**Entries supplied**
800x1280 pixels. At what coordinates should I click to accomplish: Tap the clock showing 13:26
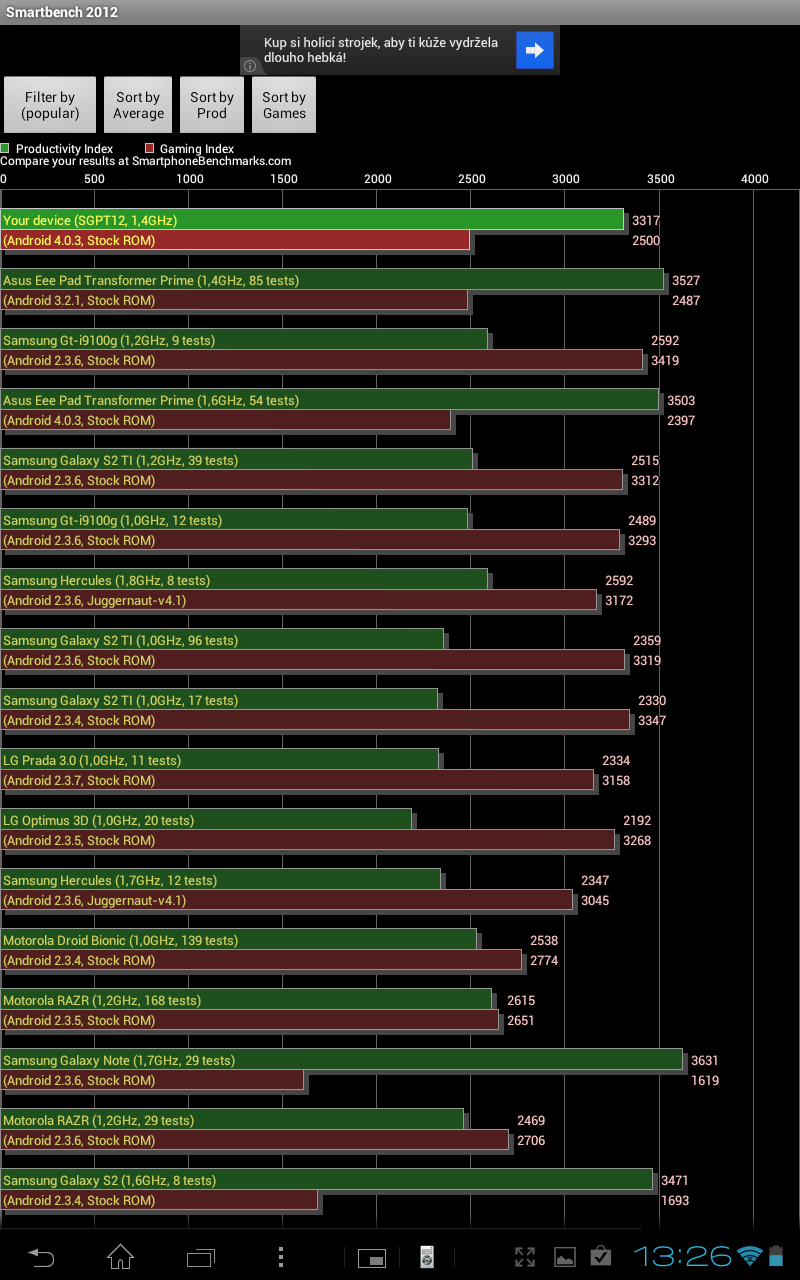tap(682, 1256)
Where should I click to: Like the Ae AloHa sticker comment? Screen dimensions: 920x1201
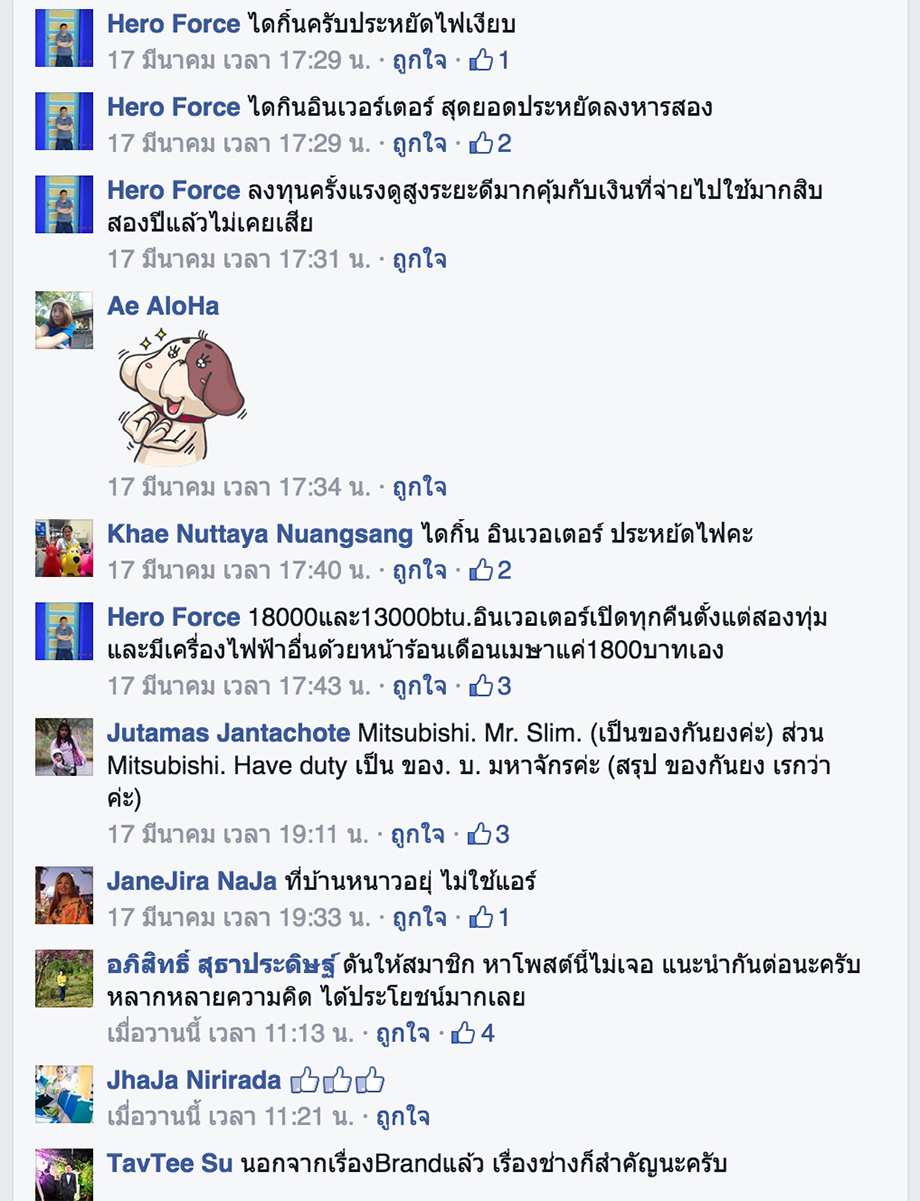tap(419, 487)
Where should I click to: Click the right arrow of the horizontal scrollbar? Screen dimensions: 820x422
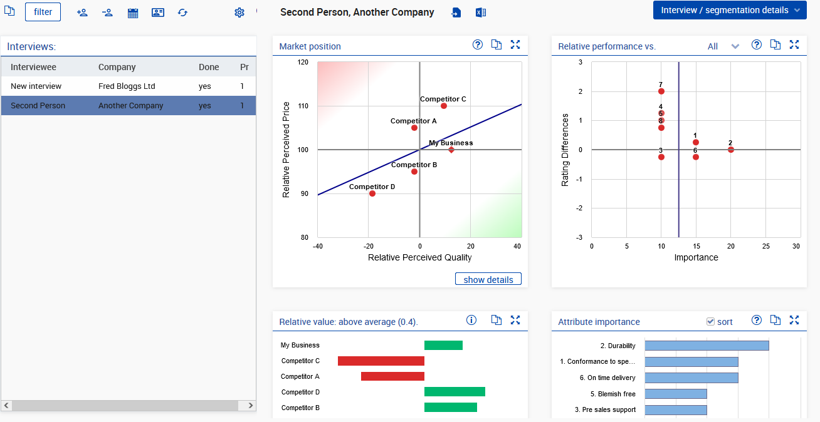coord(250,406)
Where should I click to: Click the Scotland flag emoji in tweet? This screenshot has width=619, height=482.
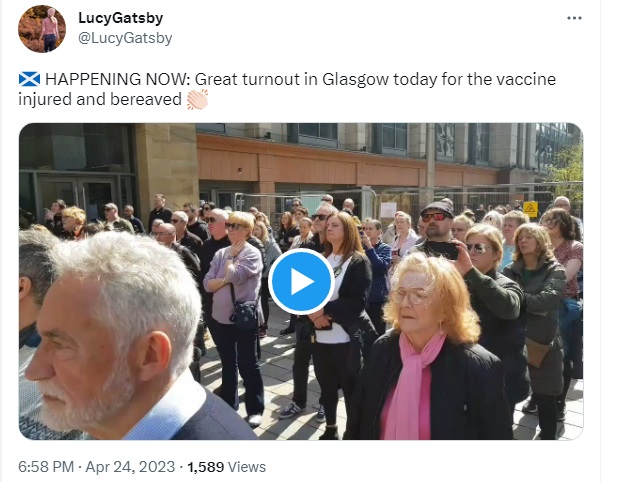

**Work instruction**
Only what runs from the line with "Where should I click to: Click the right" through the last line of the listing above belongs in the answer, set down exactly and free of pictures.

**Response box**
Where should I click to: Click the right arrow of the horizontal scrollbar? Screen dimensions: 820x422
coord(250,406)
Where should I click to: Click the Scotland flag emoji in tweet? This screenshot has width=619, height=482.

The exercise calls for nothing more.